Repeat exactly what runs from the line containing "Given: Expand the Assessments dropdown menu" through the last line of the material below. Do not copy the pictures.

Top of Source information

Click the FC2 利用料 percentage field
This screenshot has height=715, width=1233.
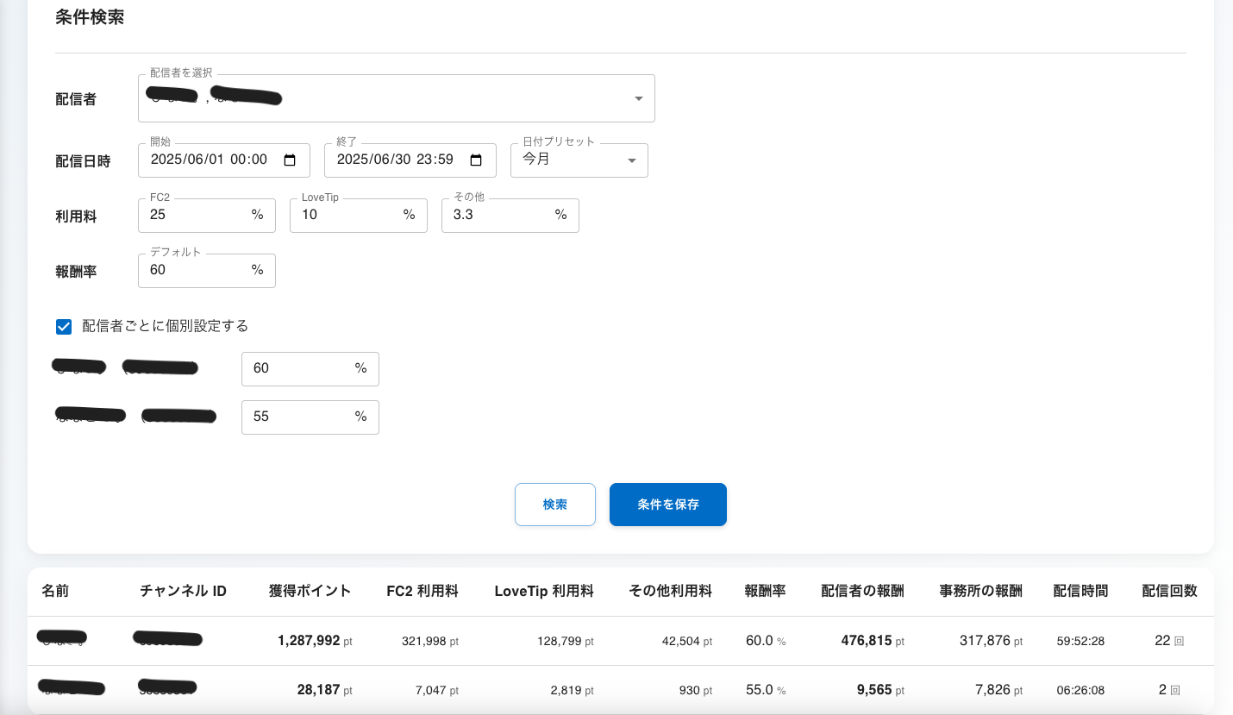(x=197, y=216)

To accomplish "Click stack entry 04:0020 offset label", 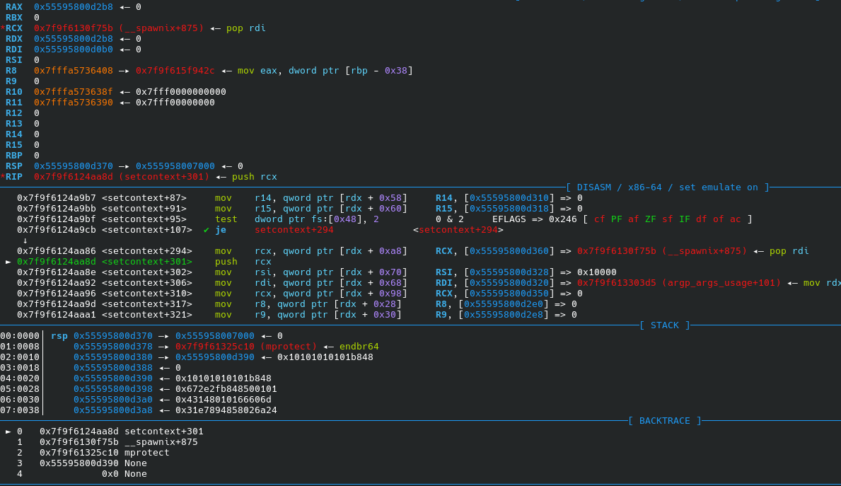I will 20,378.
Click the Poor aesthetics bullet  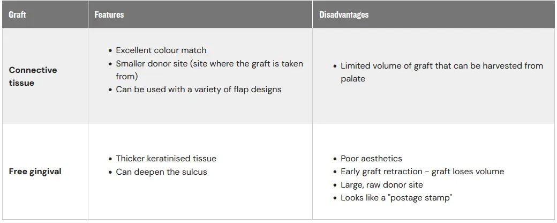pyautogui.click(x=371, y=159)
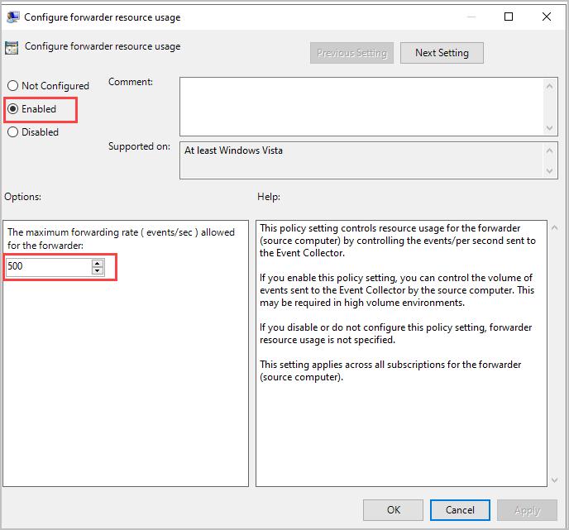Decrease forwarding rate with spinner down arrow

[x=98, y=271]
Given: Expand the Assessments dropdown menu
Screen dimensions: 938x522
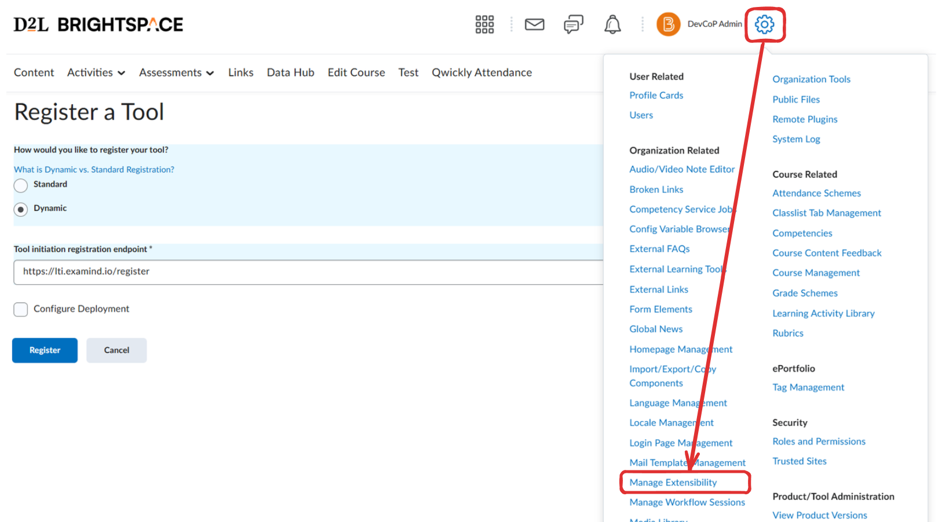Looking at the screenshot, I should [176, 72].
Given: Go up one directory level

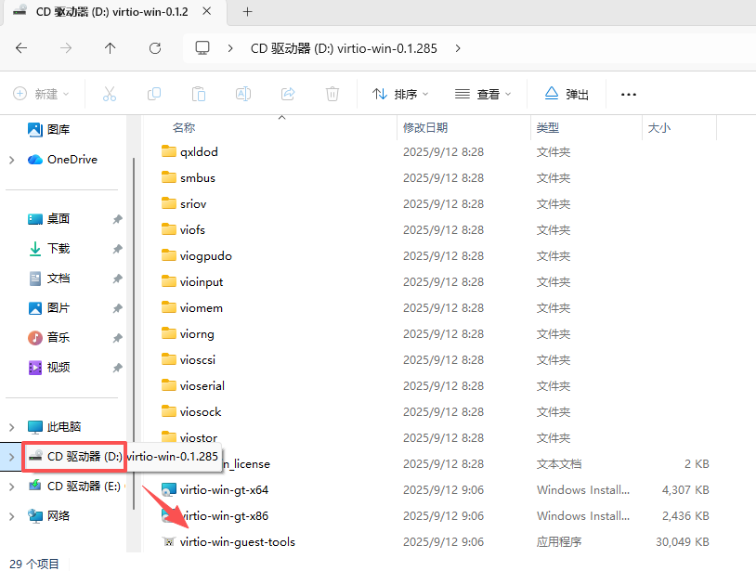Looking at the screenshot, I should [x=111, y=48].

Bottom of Source information

— Answer space —
Given: Expand the Assessments dropdown menu
Screen dimensions: 938x522
Looking at the screenshot, I should [176, 72].
Given: Go up one directory level

Looking at the screenshot, I should [x=111, y=48].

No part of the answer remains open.